Coexisting with the detached ear ossicles in Repenomamus are other auditory and feeding features. These include an elongated promontorium, a distinct external auditory meatus, an expanded glenoid fossa and mandibular condyle, enlarged pterygoid fossa, and broad masseteric fossa. These features can be attributed to the more efficient hearing of air-borne sound, and to more powerful mastication, respectively.

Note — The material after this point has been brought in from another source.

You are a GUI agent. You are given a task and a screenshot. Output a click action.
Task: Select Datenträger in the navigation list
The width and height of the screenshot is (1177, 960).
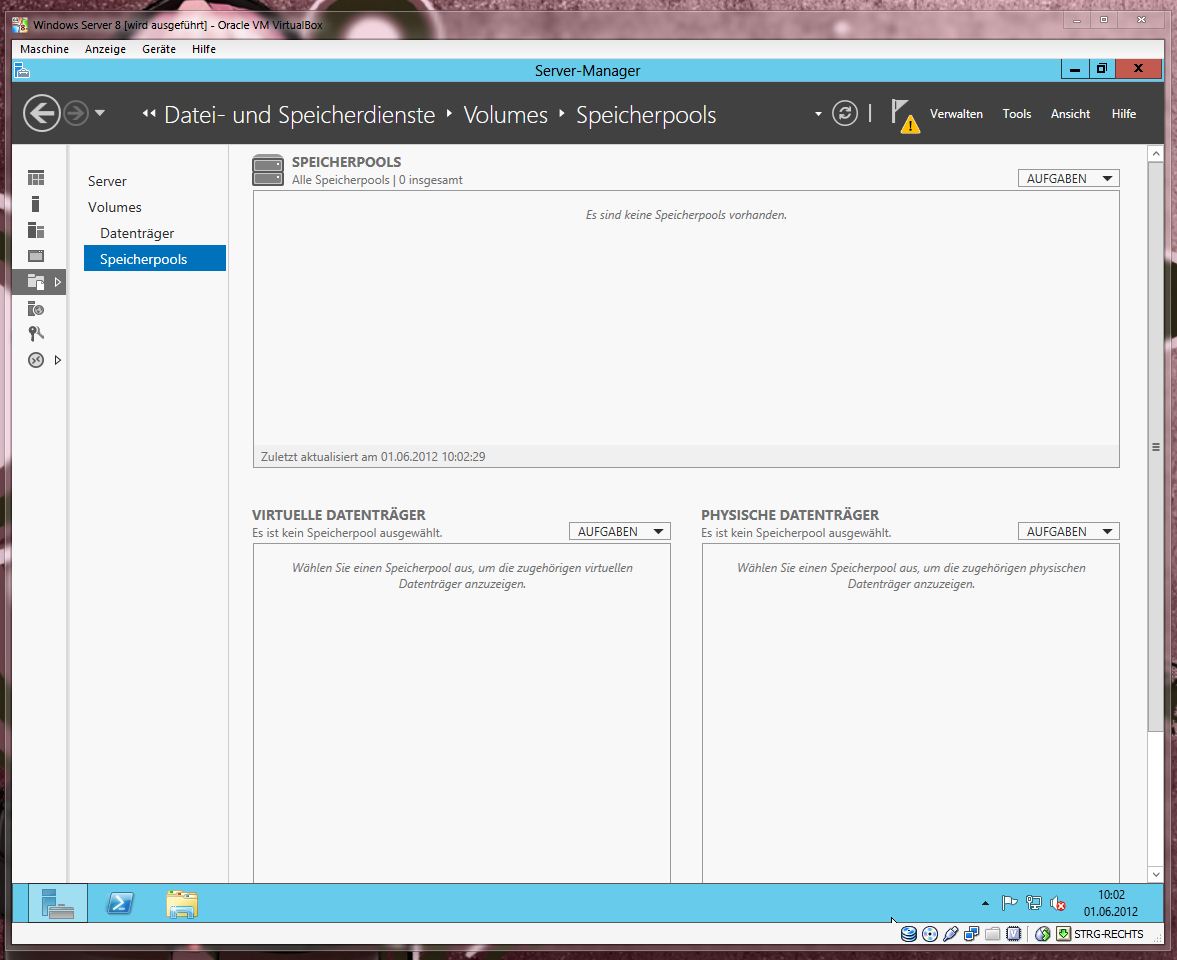click(137, 233)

With the new data from Repenomamus and the new Gobiconodon , a phylogenetic analysis has been attempted ( Wang et al., 2001). The cladogram ( Fig. 6 View Figure 6 ) is the consensus (tree length = 275; CI = 0.589; RI = 0.706) of four equally most parsimonious trees that are obtained by branch-and-bound searches using PAUP* 4.0 b8 ( Swofford, 2000) based on a data set consisting of 112 craniodental characters across 20 taxa. The phylogeny is largely in keeping with other recent phylogenetic hypotheses of mammals and their relatives ( Rowe, 1988; Rougier et al., 1996; Hu et al., 1997; Ji et al., 1999; Luo, Crompton & Sun, 2001). Within the phylogeny, acquisition of the definitive mammalian middle ear in Repenomamus and Gobiconodon is consistent with the prediction that triconodontids have fully detached ear ossicles ( Allin & Hopson, 1992). Whether the definitive mammalian middle ear is a synapomorphy for Mammalia, which probably occurred in the middle Jurassic, based on fossil records, or it is shared by Mammalia and Hadrocodium and thus evolved in the early Jurassic ( Luo et al., 2001), depends on the interpretation of Hadrocodium ( Wang et al., 2001; see below).